• TEXT PROVIDED
►

Standout selections include the magic-tinged opener, “How the Trick Is Done,” and “The Nag Bride,” a novelette, while the collection’s final piece, “The Ghost Sequences,” typifies Wise’s experimentalism and ability to evoke elegant yet disturbing worlds in the assembly of layers that are by turns sinister and sorrowful. It also contains what might as well be the book’s thesis: “A haunting is a moment of trauma infinitely repeated. It extends forward and backward in time. It is the hole grief makes. It is a house built by memory in-between your skin and bones.” These lines could easily be from Red X ; they speak to the same permanence of horror.

The garish era in which serious subjects had to be covered in stage blood and monster masks to get horror audiences interested has been superseded by something less distinct yet far more threatening. For years, what we call the news has been driven by an appetite for horror —“If it bleeds, it leads,” as the ­cliché goes — and social media has only made suffering around the world more visible. The 2020s have thus far been defined by a pandemic that is among the biggest horror stories in recorded history. An even bigger one, where the earth itself becomes uninhabitable for humans, is scheduled to premiere within the next ten to twenty years, give or take. Trauma is everywhere.

◄

• DATA EXTRACT
►

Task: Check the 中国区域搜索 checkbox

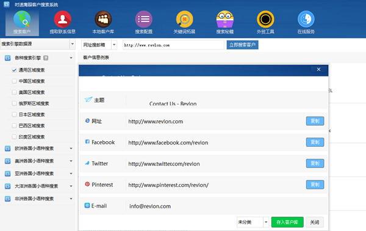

◄

• YOUR TASKS
1: In the excerpt on horror fiction, what kind of piece is “The Nag Bride”?
2: Transcribe the excerpt on horror fiction from "The garish era" to "Trauma is everywhere.".
3: Decide whether each statement agrees with the excerpt on horror fiction. Answer yes or no, and quote the words that decide it.
(a) “The Ghost Sequences” is the last piece in the collection.
(b) “The Nag Bride” opens the collection.
(c) Social media has made suffering around the world less visible.

• RESULTS OF THE TASKS
1: A novelette.

2:
The garish era in which serious subjects had to be covered in stage blood and monster masks to get horror audiences interested has been superseded by something less distinct yet far more threatening. For years, what we call the news has been driven by an appetite for horror —“If it bleeds, it leads,” as the ­cliché goes — and social media has only made suffering around the world more visible. The 2020s have thus far been defined by a pandemic that is among the biggest horror stories in recorded history. An even bigger one, where the earth itself becomes uninhabitable for humans, is scheduled to premiere within the next ten to twenty years, give or take. Trauma is everywhere.

3:
(a) Yes: "the collection’s final piece, “The Ghost Sequences,”"
(b) No: "the magic-tinged opener, “How the Trick Is Done,”"
(c) No: "social media has only made suffering around the world more visible"